1) where and what kind of cable did you buy?
2) did you buy an DVI - HDMI cable, or DVI - HDMI converter + cable
3) 720P is native 1280 x 720 should be at 60Hz. but depending on the TV it shall/shall-not support 1360 x768

your sig says you have a 9800gtx but yet you are looking at ATi CC, Please clarify on what card you are using for this setup.


----------



## h33b

Quote:


Originally Posted by *this n00b again* 
1) where and what kind of cable did you buy?
2) did you buy an DVI - HDMI cable, or DVI - HDMI converter + cable
3) 720P is native 1280 x 720 should be at 60Hz. but depending on the TV it shall/shall-not support 1360 x768

your sig says you have a 9800gtx but yet you are looking at ATi CC, Please clarify on what card you are using for this setup.

He mentioned using a 780g board, meaning it's an HTPC with an integrated ATI HD3200.


----------



## nicros

Exactly. The system is not the one in my sig, its a new HTPC. I suppose it is possible that the cables (both) are bad, but that seems odd. They are just cables that pass digital information, right?

- _Data on locating visible targets_:
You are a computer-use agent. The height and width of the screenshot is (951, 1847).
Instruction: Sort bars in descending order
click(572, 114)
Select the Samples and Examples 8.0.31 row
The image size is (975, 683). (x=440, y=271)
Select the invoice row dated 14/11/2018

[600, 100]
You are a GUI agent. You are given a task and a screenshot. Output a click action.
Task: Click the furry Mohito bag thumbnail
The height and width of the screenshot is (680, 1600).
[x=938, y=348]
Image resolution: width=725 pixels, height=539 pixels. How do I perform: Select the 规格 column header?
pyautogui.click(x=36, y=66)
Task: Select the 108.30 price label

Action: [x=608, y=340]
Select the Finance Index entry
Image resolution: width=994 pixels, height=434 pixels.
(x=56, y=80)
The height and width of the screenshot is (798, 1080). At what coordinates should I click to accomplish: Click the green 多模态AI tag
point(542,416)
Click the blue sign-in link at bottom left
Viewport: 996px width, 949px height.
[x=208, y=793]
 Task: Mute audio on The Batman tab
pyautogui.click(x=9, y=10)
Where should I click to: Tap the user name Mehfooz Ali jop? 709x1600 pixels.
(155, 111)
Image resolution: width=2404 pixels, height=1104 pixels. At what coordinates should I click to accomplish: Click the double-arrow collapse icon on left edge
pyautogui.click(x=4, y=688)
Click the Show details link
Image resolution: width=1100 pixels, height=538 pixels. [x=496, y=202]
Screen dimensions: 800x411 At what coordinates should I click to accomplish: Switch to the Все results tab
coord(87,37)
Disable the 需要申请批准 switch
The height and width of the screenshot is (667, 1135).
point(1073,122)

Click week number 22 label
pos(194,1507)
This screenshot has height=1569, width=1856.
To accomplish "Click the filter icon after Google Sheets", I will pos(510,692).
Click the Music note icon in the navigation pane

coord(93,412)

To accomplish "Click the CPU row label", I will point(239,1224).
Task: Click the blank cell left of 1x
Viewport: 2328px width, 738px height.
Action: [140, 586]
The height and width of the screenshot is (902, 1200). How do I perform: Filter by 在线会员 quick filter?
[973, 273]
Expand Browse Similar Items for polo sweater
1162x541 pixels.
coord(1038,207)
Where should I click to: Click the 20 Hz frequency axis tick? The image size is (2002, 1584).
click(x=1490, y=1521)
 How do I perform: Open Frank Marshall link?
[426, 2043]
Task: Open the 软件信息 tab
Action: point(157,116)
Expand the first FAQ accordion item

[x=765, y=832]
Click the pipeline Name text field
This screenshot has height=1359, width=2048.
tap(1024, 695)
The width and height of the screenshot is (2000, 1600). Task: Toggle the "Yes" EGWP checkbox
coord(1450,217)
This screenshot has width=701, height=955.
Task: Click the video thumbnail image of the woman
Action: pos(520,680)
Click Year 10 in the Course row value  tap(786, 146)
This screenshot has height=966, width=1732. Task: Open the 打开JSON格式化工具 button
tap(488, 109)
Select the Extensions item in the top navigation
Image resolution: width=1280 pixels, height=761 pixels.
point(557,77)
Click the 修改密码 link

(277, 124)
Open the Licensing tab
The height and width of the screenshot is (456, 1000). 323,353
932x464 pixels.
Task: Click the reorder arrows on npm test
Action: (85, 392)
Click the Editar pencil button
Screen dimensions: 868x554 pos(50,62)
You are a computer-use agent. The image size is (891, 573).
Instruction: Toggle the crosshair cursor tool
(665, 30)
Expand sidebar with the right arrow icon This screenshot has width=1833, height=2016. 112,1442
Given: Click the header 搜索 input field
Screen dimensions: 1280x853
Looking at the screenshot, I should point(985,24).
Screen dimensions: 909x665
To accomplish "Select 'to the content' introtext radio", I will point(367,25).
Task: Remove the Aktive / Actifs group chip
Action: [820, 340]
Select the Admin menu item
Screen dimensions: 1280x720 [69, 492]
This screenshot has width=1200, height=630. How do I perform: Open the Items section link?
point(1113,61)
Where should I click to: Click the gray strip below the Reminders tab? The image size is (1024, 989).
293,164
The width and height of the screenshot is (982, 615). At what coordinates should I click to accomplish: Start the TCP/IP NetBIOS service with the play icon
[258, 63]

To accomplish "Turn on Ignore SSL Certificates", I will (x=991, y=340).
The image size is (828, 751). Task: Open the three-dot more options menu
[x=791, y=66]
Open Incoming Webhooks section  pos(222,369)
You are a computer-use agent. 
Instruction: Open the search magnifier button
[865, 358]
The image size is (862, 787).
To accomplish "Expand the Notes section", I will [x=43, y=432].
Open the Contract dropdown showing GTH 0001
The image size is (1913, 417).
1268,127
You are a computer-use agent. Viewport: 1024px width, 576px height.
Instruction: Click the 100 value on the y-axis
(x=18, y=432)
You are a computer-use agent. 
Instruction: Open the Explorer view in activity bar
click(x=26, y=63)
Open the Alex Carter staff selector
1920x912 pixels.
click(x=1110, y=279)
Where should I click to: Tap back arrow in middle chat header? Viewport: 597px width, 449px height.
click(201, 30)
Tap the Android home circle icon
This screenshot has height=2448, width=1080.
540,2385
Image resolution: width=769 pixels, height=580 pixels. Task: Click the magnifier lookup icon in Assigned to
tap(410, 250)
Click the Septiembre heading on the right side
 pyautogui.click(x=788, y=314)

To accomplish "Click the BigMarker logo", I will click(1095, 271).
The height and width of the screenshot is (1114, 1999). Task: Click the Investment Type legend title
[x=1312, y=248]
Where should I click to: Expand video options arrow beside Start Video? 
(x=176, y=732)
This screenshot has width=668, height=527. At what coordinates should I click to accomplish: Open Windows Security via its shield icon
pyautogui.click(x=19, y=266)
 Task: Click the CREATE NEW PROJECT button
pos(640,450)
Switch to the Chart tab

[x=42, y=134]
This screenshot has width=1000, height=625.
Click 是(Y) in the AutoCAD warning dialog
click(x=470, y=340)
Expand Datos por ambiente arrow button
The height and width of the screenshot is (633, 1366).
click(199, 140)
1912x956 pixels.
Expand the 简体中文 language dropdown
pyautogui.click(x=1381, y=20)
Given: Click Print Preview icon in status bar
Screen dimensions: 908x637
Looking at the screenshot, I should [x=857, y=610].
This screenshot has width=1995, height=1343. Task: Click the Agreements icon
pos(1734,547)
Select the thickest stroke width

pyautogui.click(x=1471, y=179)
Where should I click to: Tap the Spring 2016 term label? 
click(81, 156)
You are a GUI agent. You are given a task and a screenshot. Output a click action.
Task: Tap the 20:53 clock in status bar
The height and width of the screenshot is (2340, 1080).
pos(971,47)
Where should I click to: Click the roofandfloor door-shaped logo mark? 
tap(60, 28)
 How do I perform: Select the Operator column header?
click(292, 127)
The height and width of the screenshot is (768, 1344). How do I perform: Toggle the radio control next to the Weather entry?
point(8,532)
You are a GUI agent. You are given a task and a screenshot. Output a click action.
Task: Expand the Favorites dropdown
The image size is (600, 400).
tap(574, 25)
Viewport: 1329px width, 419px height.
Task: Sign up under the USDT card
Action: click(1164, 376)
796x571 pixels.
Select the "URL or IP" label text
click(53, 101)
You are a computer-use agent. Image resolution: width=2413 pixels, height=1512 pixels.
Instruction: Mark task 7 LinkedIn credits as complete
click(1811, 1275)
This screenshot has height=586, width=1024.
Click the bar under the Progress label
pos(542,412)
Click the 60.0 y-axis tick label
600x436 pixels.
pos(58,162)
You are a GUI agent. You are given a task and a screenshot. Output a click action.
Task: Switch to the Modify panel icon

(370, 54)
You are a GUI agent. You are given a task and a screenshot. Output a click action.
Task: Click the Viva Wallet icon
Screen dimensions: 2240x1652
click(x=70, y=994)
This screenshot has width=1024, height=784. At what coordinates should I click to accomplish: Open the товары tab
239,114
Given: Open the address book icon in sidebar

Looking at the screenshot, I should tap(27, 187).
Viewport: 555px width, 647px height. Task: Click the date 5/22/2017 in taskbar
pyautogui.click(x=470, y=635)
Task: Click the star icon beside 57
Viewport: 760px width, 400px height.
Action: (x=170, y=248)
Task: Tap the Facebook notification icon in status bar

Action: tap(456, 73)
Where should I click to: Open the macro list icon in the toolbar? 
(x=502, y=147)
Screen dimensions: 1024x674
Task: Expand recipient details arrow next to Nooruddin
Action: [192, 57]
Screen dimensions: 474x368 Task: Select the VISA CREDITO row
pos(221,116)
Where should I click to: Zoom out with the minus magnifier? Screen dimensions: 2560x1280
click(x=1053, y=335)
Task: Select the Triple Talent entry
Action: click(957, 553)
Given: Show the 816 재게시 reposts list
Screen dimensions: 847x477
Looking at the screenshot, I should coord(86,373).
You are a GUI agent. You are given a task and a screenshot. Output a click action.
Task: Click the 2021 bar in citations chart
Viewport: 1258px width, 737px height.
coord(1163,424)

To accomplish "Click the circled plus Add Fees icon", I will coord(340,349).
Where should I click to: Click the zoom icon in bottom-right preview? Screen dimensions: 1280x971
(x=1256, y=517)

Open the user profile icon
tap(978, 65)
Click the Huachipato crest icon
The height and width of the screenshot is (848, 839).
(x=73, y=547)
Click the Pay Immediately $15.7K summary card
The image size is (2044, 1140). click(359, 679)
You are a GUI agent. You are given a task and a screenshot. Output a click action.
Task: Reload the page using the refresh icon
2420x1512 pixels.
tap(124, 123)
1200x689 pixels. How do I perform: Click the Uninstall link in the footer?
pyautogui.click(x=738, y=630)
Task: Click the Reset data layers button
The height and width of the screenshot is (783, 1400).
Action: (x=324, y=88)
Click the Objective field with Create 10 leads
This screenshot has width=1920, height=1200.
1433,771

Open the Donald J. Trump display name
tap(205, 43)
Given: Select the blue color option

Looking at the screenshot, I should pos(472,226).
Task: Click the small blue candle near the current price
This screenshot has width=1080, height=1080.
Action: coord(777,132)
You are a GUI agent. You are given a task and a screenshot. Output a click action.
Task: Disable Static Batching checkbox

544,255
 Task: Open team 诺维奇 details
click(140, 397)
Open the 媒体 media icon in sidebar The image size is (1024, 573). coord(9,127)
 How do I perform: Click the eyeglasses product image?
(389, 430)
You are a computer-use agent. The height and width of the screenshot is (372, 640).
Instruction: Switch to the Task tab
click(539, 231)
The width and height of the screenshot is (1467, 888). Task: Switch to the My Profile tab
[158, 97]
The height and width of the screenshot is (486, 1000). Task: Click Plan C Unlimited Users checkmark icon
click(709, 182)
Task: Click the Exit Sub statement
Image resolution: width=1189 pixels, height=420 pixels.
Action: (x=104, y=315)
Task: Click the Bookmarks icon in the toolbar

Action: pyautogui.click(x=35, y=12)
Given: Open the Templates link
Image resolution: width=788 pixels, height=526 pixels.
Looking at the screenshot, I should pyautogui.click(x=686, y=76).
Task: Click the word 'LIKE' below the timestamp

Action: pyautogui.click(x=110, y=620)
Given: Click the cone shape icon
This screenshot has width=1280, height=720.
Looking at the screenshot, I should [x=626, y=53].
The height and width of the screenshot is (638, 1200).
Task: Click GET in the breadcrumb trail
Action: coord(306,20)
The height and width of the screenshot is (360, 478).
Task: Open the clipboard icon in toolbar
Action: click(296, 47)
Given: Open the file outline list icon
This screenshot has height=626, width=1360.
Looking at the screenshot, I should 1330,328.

- _Aim_:
Copy out the whole forum thread above about the DVI-to-HDMI cable and TV resolution, word for word.

- _Solution to this exercise_:
1) where and what kind of cable did you buy?
2) did you buy an DVI - HDMI cable, or DVI - HDMI converter + cable
3) 720P is native 1280 x 720 should be at 60Hz. but depending on the TV it shall/shall-not support 1360 x768

your sig says you have a 9800gtx but yet you are looking at ATi CC, Please clarify on what card you are using for this setup.


----------



## h33b

Quote:


Originally Posted by *this n00b again* 
1) where and what kind of cable did you buy?
2) did you buy an DVI - HDMI cable, or DVI - HDMI converter + cable
3) 720P is native 1280 x 720 should be at 60Hz. but depending on the TV it shall/shall-not support 1360 x768

your sig says you have a 9800gtx but yet you are looking at ATi CC, Please clarify on what card you are using for this setup.

He mentioned using a 780g board, meaning it's an HTPC with an integrated ATI HD3200.


----------



## nicros

Exactly. The system is not the one in my sig, its a new HTPC. I suppose it is possible that the cables (both) are bad, but that seems odd. They are just cables that pass digital information, right?